##### Texte d'étude

FIGARO HORS-SÉRIE (4/9) – Giuseppe De Nittis est la coqueluche des salons parisiens. Mais c’est à la campagne, en compagnie de Manet, qu’il révèle le meilleur de son art.
Cet article est extrait du Figaro Hors-série Paris 1874, Impressionnisme-Soleil levant, un numéro spécial édité cent cinquante ans après la première exposition impressionniste commémorée par le musée d’Orsay qui a réuni, en un saisissant face-à-face, une large sélection des œuvres qui furent alors révélées au public. Pour être tenu au courant de l’actualité historique et culturelle, abonnez-vous gratuitement à la Lettre du Figaro Histoire.
Ah ! comme ils sont bien heureux de revenir ici pour un nouveau printemps, et un second été, loin du gris de Paris, dans cette villa de campagne qu’ils louent à La Jonchère, non loin de Bougival. Giuseppe est amoureux. De sa femme et de la France. Il a épousé Léontine le 29 avril 1869, la veille de sa première exposition au Salon. Frédéric Reitlinger, le marchand de tableaux avec qui il a signé son tout premier contrat, a été son témoin. Ce contrat lui apporte un confort auquel Léontine veille. Elle ambitionne beaucoup pour lui, pour sa carrière et pour leur vie mondaine. Elle l’introduit partout où elle le peut et lui sert d’interprète quand son français chantant est trop insuffisant. Elle ressemble paraît-il à la mère qu’il perdit quand il avait trois ans et qu’il vivait encore au soleil d’Italie.

##########
##### Données

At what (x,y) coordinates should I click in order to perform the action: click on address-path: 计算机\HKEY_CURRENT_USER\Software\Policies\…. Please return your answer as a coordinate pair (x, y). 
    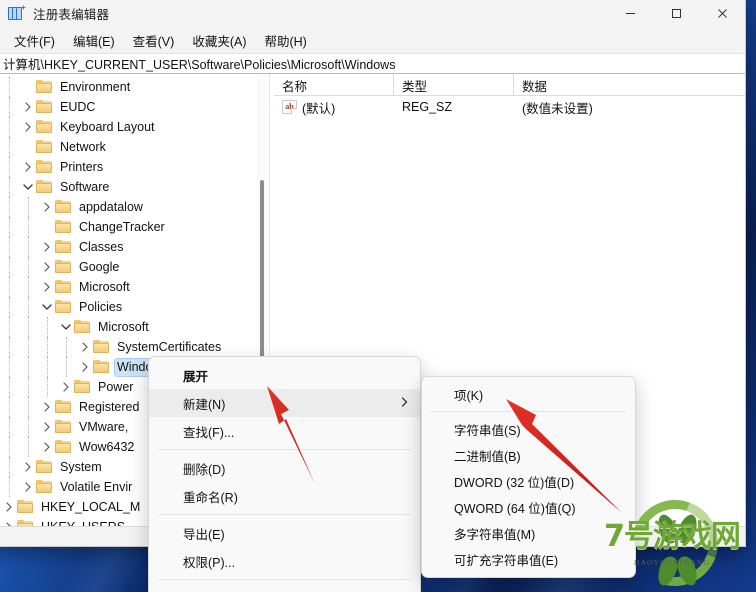
    Looking at the image, I should click on (200, 65).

##########

• **Consigne**
Donnez la suite du texte sur Giuseppe De Nittis en repartant de sa dernière phrase. Les données constituent un ensemble à part, sans lien avec le texte.

• **Réponse proposée**
Les rives de la Seine lui sont un enchantement, lui qui aime tant peindre en plein air. Passion qui lui valut autrefois son renvoi de l’Académie des beaux-arts de Naples, dont il séchait les cours pour aller peindre dehors. Ici, il peint chaque jour « les chers paysages, d’un vert tendre de jeunesse, et les saulaies presque grises des rives et les brumes transparentes et les ciels pâles. (…) Si tout cela n’est pas ma terre natale, c’est le pays qu’on épouse par amour ». Il va travailler sur l’eau, dès le matin, se promène le soir tandis que la nuit tombe, et passe à travers champs, pour raccourcir la route, en portant sa femme dans les bras les jours où il a plu, « sûr de ma force et content de la montrer ». Cela le change de ce qu’il fait à Paris, où par désir de plaire et pour se faire une place, il produit surtout dans le genre historique et la mode lancée par Fortuny de représenter les gens en costume du XVIIIe siècle. Cecioni l’a d’ailleurs vertement critiqué quand il a vu les deux tableaux qu’il expose au Salon cette année : La Femme aux perroquets et Une réception intime. Il y a trop de Fortuny dedans, pas assez de lui-même, Giuseppe De Nittis, grand amoureux des ciels. Il a compris et en est résolu, il veut être à nouveau l’interprète du vrai.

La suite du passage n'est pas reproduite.